What scientists fear is how carcinogenesis can be explained

An increase in aggressive, advanced cancers since the pandemic began is supported by some early data from the United States, as well as by major cancer institutes.

Concerns about Covid may have subsided as vaccines and treatments, as well as multiple waves of disease, have largely protected the population from the possibility of serious illness, but the effects it has left and will continue to leave, either immediately or due to infectionor impliedly, as in his case A vaccine from AstraZeneca, continue to engage sick people and the medical community. Among the most serious concerns, perhaps, is the connection of the coronavirus to the appearance of rare forms of cancer in the post-Covid era.

For example, a patient in his 40s had a rare and deadly form of bile duct cancer that usually occurs in people 70 and older, Kashyap Patel, CEO of Carolina Blood and Cancer Care Associates, et al. buy

There were other strange occurrences: patients dealing with multiple types of cancer appearing almost simultaneously, as well as more than a dozen new cases of other rare cancers.

An increase in aggressive, advanced cancers since the pandemic began is supported by some early data from the United States, as well as by major cancer institutes.

Many believe the increase is largely due to people fearing the health care system during the pandemic, which can lead to late or even advanced diagnoses. After all, it was something experts warned about during the pandemic, urging people not to skip scheduled preventive tests.

When the first wave of the coronavirus hit the United States, health officials predicted an increase in cancer cases. Study in Lancet Oncology It analyzed data showing an increase in stage 4 cancers for many types of cancer at the end of 2020. Baptist Health Miami Cancer Institute, UC San Diego Health and other major institutions also released data showing a steady upward trend in cancer cases.

Xuesong Han, scientific director of health services research at the American Cancer Society and lead author of the Lancet Oncology study, attributed the jump to people delaying or not taking tests because of fear of contracting the coronavirus or financial constraints. it was a period when many businesses were closed due to the pandemic). However, he acknowledges that the biological mechanisms of SARS-CoV-2, the virus that causes Covid-19, may also play a role.

“I have no data to support this idea,” he says. “But it’s an important question to pursue,” he said.

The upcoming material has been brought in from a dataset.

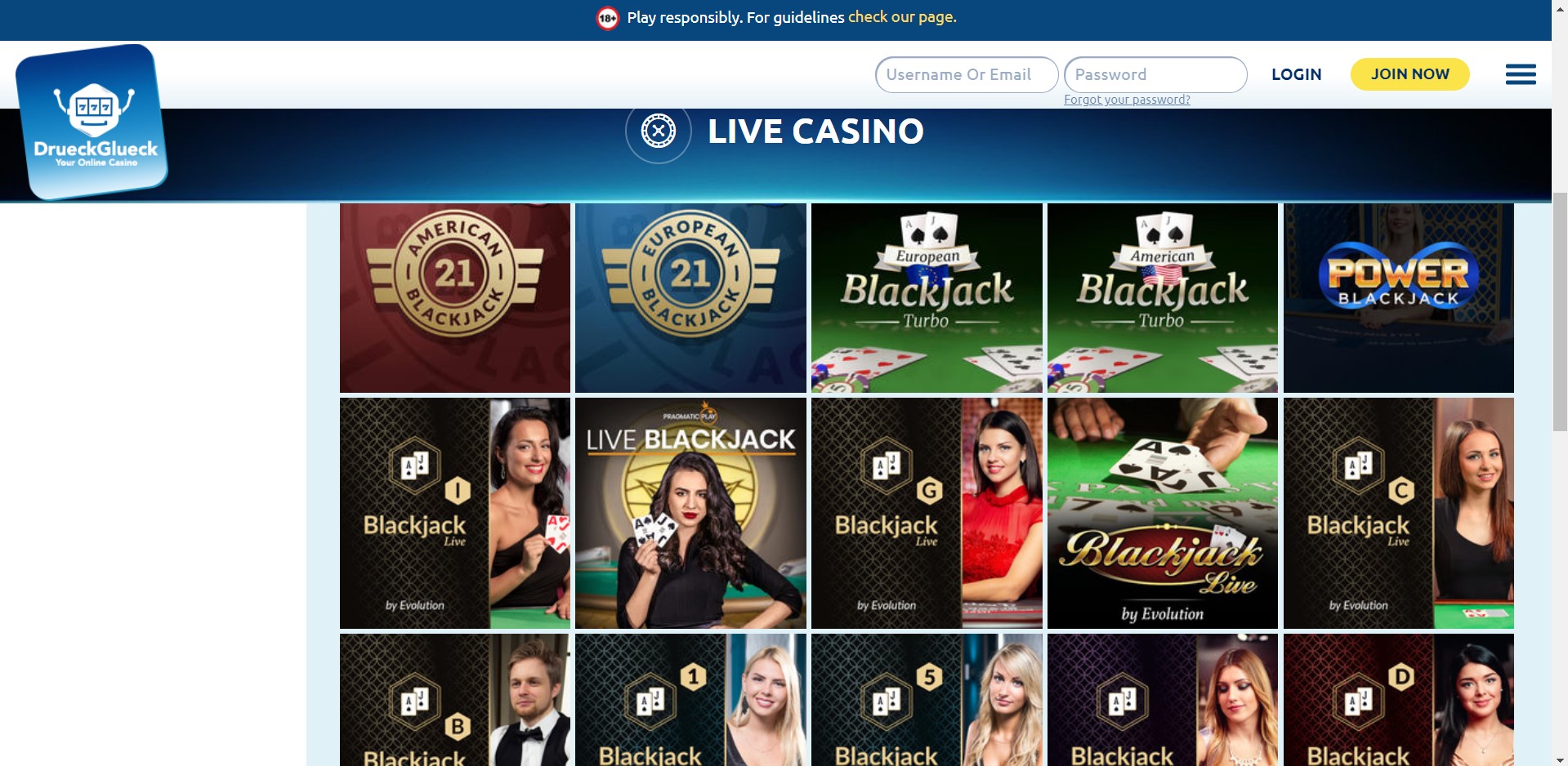Open Blackjack Live by Evolution green table tile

The idea that some viruses can cause or accelerate cancer is not new. Scientists have recognized this possibility since the 1960s, and today researchers estimate that 15% to 20% of all cancers worldwide are caused by infectious agents such as HPV, Epstein-Barr, and hepatitis B. Years before we get definitive answers on whether the coronavirus is at least partially responsible for the rise in cancer cases, scientists like Patel are urging the U.S. government to prioritize the question, knowing it could affect the treatment and management of the disease. millions of cancer patients in the coming decades.

“We haven’t studied the virus well enough,” Douglas C. Wallace, a geneticist and evolutionary biologist at the University of Pennsylvania, told the Washington Post. “The impact of re-infection with the virus over our lifetime is going to be more significant than people think,” he said.

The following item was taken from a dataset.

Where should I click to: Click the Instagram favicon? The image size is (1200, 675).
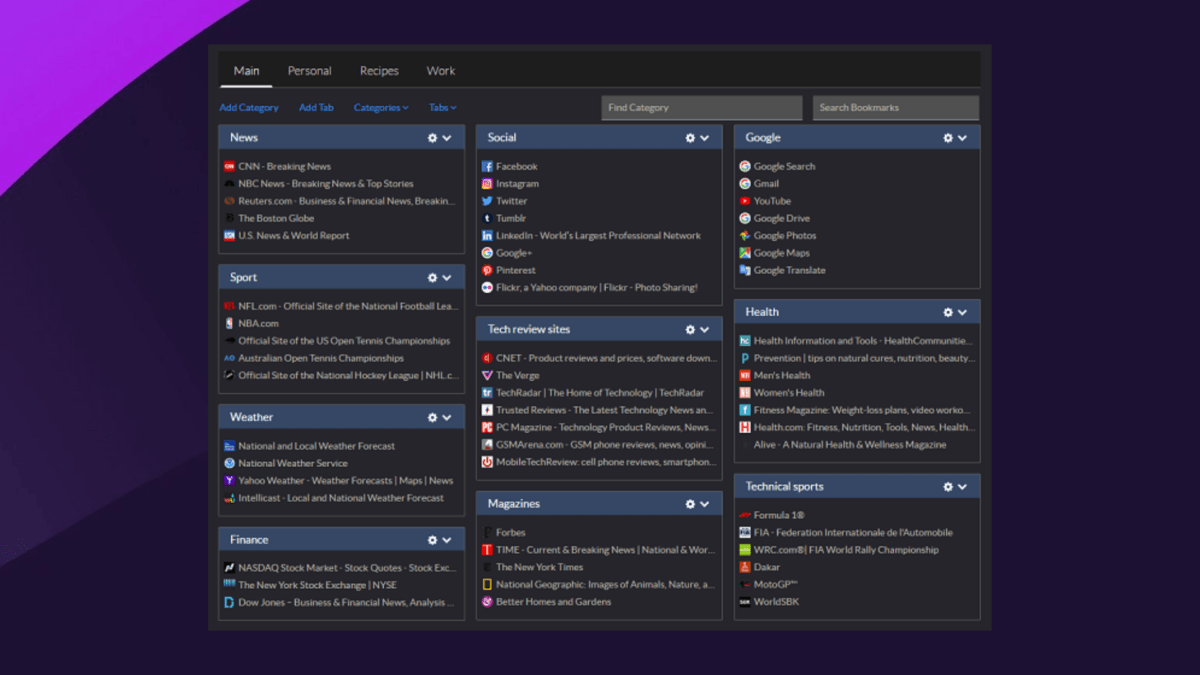(x=489, y=183)

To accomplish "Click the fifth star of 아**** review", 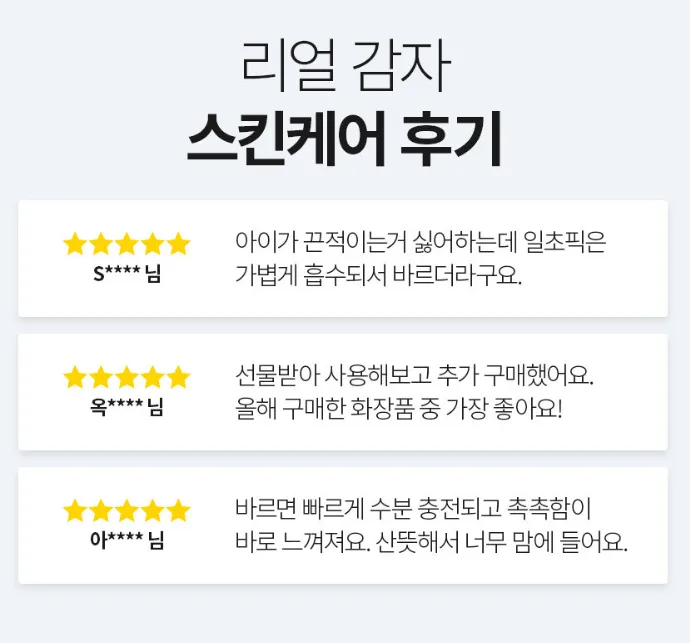I will coord(179,511).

However, the truth is that there is no real-world data linking SARS-CoV-2 to cancer, and some scientists are skeptical.

John T. Schiller, a researcher at the US National Institutes of Health and a pioneer in the study of viruses that cause cancer, says that pathogens known to cause cancer stay in the body for a long time. However, a class of respiratory viruses, including but not limited to coronaviruses, influenza, and RSV, infect the patient and usually disappear, so they are not thought to cause cancer.

David Tuveson, director of the Cold Spring Harbor Laboratory Cancer Center and former president of the American Association for Cancer Research, says there is no evidence that the coronavirus can directly affect cells and turn them into cancer. However, he says a number of small and early studies, many published in the past nine months, suggest that coronavirus infection can trigger inflammatory conditions and other responses that could theoretically help cancer cells grow. He actually thinks how Covid affects the body can be compared to how environmental stressors like tobacco, alcohol, asbestos or microplastics affect the body.

“Covid destroys the body,” Tuveson said, explaining that autopsies of people who died of Covid-19 show premature tissue aging, which itself acts as a breeding ground for cancer.